Trainer Dieter Hecking hat vor dem Start seiner Rettungsmission beim abstiegsbedrohten Fußball-Bundesligisten VfL Wolfsburg die Erwartungen gebremst. "Natürlich nagt der Tabellenplatz und die negative Serie in der Rückrunde an den Spielern. Natürlich macht es etwas mit ihnen, wenn man kein Erfolgserlebnis hat. Da ist es dann auch nicht damit getan, dass ein neues Gesicht kommt", erklärte der 61-Jährige.

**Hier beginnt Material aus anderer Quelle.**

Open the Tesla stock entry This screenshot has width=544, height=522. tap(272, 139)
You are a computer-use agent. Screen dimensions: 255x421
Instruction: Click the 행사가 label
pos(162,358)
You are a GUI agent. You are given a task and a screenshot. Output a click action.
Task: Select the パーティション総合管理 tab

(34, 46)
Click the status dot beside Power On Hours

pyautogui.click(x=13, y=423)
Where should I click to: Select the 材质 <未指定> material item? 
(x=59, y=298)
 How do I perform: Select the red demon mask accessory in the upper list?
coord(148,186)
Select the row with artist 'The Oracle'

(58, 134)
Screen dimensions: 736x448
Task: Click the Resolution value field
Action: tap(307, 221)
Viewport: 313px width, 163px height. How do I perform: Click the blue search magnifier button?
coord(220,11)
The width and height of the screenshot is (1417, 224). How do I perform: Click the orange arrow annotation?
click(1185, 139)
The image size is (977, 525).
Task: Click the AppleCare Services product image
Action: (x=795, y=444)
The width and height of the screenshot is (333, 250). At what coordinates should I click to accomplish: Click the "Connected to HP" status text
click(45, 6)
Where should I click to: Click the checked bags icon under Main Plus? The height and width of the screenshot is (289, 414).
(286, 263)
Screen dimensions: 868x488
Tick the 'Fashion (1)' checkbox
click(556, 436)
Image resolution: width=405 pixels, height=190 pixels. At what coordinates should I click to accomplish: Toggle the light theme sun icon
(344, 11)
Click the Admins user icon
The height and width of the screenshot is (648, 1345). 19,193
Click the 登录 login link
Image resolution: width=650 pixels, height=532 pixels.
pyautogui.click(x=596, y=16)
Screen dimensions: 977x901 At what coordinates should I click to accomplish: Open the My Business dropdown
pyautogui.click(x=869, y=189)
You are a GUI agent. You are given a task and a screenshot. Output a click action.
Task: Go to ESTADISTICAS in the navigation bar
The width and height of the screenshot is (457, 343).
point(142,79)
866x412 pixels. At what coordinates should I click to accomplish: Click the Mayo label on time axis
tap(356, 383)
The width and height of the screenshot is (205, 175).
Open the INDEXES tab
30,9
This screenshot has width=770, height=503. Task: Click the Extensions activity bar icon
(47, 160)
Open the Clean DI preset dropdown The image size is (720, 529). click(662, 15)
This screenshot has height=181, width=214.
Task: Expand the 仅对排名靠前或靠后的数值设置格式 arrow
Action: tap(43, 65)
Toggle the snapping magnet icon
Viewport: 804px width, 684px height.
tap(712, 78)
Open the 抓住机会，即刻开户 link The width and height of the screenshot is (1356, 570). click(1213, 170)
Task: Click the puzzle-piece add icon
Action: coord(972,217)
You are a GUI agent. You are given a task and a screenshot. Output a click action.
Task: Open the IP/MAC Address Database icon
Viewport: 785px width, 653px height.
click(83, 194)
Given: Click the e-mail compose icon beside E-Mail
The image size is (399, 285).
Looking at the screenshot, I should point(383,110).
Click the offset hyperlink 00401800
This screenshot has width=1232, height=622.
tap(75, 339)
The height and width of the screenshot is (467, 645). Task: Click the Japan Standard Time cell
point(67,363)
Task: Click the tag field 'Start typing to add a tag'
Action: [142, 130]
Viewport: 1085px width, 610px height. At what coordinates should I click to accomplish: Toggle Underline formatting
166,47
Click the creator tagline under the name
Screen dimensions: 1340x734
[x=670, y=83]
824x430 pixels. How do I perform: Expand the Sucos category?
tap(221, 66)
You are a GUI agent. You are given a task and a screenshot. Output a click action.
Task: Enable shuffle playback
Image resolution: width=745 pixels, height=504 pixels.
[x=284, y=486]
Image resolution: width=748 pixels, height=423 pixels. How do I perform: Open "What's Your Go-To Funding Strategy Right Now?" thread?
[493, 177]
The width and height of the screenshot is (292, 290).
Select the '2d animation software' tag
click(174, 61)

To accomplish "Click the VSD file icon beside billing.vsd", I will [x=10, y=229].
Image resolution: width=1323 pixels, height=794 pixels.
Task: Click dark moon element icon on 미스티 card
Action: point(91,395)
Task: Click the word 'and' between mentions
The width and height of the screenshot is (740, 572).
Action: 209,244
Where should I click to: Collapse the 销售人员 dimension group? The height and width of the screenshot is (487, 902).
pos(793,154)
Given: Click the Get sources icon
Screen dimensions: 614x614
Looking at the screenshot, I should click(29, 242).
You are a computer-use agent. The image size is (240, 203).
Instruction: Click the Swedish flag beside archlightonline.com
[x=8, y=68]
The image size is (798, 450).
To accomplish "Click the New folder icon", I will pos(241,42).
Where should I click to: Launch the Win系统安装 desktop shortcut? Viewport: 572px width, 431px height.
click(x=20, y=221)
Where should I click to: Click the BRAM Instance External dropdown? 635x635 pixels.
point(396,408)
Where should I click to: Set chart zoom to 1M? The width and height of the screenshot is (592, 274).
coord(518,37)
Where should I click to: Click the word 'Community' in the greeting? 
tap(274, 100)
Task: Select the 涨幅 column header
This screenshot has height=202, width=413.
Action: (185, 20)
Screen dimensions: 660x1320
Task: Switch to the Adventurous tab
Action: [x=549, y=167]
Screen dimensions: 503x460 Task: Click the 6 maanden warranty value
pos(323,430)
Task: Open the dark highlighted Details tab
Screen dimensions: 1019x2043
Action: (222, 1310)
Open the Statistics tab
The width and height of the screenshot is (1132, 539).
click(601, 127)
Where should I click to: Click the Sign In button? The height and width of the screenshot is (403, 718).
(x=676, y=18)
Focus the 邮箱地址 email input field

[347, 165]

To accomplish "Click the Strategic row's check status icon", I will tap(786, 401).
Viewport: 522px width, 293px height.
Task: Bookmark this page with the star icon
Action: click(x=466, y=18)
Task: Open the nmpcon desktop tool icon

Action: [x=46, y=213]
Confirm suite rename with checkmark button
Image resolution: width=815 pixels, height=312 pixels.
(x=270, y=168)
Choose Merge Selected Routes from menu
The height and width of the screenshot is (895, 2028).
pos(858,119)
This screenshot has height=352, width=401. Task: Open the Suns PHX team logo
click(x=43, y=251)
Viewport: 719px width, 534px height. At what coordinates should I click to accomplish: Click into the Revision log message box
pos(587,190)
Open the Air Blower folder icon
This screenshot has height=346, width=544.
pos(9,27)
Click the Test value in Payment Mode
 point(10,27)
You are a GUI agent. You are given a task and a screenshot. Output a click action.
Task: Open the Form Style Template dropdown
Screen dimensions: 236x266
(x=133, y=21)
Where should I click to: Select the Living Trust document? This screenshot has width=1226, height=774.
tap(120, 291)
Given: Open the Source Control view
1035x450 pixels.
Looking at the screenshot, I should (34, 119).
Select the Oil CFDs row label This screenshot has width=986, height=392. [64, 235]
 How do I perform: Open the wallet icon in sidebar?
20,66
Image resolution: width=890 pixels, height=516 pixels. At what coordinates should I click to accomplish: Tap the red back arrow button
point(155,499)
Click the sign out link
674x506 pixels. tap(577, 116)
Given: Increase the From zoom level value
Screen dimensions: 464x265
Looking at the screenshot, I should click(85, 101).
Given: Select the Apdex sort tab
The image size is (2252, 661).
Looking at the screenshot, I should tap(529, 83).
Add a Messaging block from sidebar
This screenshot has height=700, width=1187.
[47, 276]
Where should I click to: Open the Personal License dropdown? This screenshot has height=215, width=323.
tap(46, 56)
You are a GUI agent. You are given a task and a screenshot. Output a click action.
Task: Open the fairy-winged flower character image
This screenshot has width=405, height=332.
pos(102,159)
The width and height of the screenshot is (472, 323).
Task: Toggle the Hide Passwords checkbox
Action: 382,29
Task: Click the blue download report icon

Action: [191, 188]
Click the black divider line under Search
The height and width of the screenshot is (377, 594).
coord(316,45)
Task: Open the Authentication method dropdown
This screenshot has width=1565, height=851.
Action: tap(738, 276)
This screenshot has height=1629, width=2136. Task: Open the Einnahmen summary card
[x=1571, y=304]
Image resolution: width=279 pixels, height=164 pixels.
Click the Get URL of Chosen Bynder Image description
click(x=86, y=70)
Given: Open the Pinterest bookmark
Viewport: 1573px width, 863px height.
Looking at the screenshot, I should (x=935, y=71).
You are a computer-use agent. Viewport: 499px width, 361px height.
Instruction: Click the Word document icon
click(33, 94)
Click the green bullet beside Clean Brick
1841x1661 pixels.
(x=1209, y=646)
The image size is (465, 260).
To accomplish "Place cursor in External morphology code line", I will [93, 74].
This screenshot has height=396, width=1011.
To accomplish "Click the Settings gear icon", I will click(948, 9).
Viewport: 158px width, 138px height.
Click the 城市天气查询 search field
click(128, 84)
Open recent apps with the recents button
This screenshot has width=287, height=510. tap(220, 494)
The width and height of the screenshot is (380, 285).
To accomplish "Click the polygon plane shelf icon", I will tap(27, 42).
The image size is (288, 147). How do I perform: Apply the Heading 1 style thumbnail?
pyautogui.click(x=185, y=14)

Er und sein Team würden versuchen, in der Ansprache darauf einzuwirken, sagte Hecking: "Ob es ein Einzelgespräch, mal ein aufmunternder Klaps oder auch mal ein Anschiss ist, dass sie schon merken, was los ist." Man werde bis zum Duell bei der TSG Hoffenheim am Samstag (15.30 Uhr/Sky) "alles dafür tun, dass die Mannschaft die Energie und den Glauben an sich hat, Spiele gewinnen zu können – warum nicht auch in Hoffenheim? Aber vom Reden allein wird das nicht gelingen."
In Sinsheim wird Hecking erstmals seit seiner Rückkehr wieder an der Seitenlinie des VfL stehen, zwischen 2013 und 2016 hatte er mit den Wölfen den DFB-Pokal und den Supercup gewonnen. Beim Champions-League-Aspiranten Hoffenheim erwartet der Coach "eine anspruchsvolle Aufgabe" vor allem in der Defensive. Nichtsdestotrotz biete der Tabellendritte "in der Rückwärtsbewegung immer mal wieder etwas an", erklärte Hecking. Die Mannschaft müsse dann den "Mut und das Selbstverständnis haben, in die Räume reinzukommen". Verzichten muss Hecking dabei auf die angeschlagenen Mattias Svanberg und Aaron Zehnter.